◆ **Data records**:
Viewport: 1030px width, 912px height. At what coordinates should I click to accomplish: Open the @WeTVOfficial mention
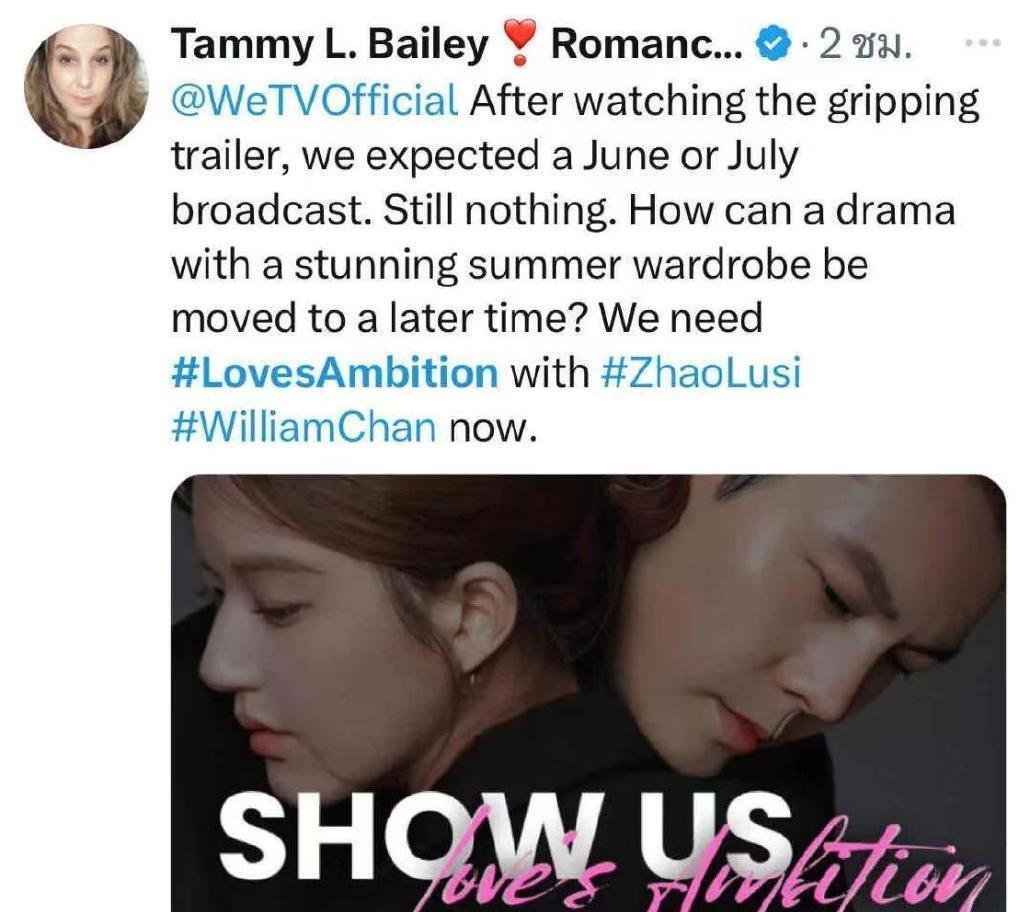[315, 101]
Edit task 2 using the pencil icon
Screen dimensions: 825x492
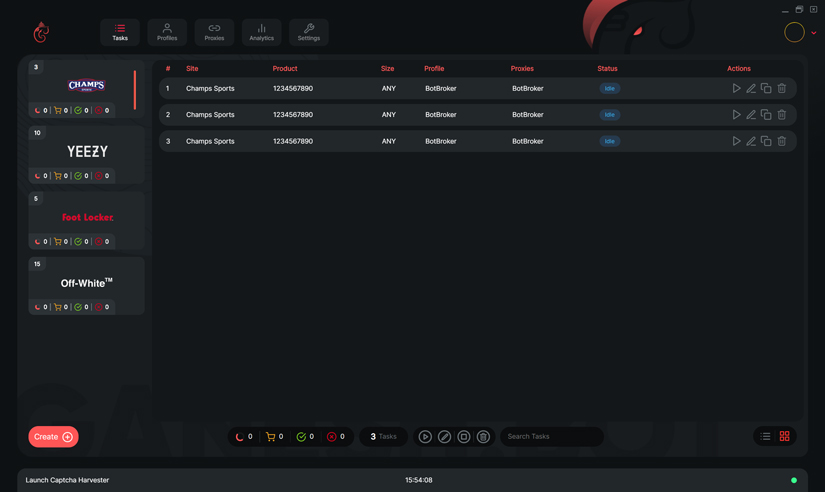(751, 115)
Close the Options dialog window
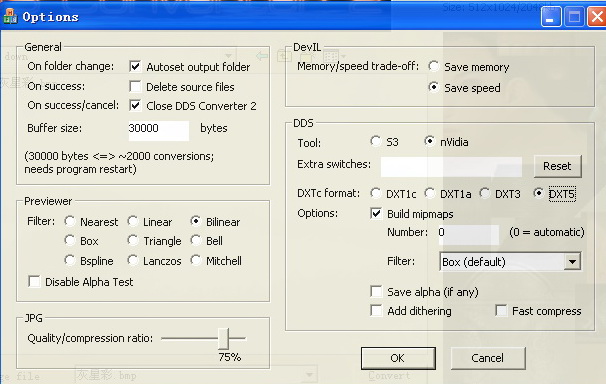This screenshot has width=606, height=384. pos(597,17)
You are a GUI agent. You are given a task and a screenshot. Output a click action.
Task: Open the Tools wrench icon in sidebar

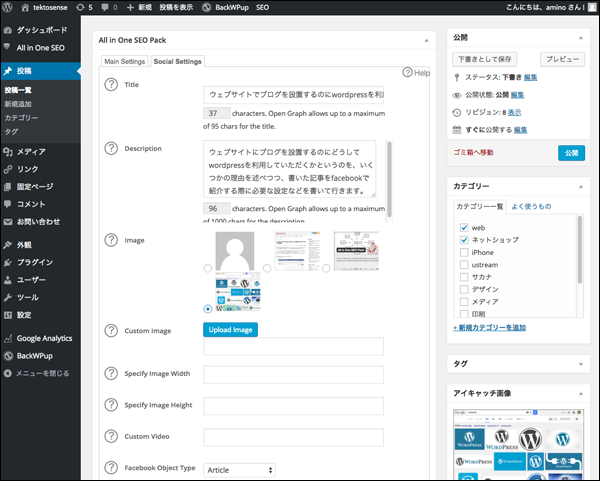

◆ **Exercise directions**: List every line above that holds the word "icon".

◆ **Solution for this task**:
Edit task 2 using the pencil icon
Task: Open the Tools wrench icon in sidebar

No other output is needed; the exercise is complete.